(Collected data entries)
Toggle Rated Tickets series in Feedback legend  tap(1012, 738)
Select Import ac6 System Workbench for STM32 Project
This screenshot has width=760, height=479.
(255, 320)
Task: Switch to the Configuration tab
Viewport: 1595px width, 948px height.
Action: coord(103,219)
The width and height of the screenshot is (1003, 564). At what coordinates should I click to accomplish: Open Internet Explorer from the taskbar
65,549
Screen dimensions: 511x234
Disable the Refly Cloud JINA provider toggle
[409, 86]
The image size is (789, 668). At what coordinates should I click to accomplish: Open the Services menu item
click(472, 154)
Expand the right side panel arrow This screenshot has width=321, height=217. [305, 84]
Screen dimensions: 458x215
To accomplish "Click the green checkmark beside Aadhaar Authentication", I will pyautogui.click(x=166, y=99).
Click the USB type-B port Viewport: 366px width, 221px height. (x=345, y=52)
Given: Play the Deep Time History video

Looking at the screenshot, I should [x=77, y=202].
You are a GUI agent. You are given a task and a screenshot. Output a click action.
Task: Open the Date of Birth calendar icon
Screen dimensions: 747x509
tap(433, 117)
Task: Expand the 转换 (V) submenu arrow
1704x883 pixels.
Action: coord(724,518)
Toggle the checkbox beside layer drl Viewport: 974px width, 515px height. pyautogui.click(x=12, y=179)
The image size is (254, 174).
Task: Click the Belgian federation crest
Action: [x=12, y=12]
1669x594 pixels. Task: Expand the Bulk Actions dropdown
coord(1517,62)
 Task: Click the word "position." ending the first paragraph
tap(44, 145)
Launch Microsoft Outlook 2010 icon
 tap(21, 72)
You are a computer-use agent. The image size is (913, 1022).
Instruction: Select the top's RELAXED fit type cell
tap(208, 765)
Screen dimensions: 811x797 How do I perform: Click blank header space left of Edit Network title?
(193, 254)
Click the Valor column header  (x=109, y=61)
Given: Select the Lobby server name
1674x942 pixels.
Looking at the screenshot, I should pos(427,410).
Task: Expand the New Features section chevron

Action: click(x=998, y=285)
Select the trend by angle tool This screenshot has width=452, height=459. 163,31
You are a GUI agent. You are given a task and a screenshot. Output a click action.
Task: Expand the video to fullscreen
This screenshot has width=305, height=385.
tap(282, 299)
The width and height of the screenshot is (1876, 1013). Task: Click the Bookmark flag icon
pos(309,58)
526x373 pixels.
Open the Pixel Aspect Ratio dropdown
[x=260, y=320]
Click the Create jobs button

• [HOW TO COMPLETE THIS TASK]
Within the records, the lines containing the string "arrow" are to be counted and their number given without comment.

• [ANSWER FOR THE TASK]
2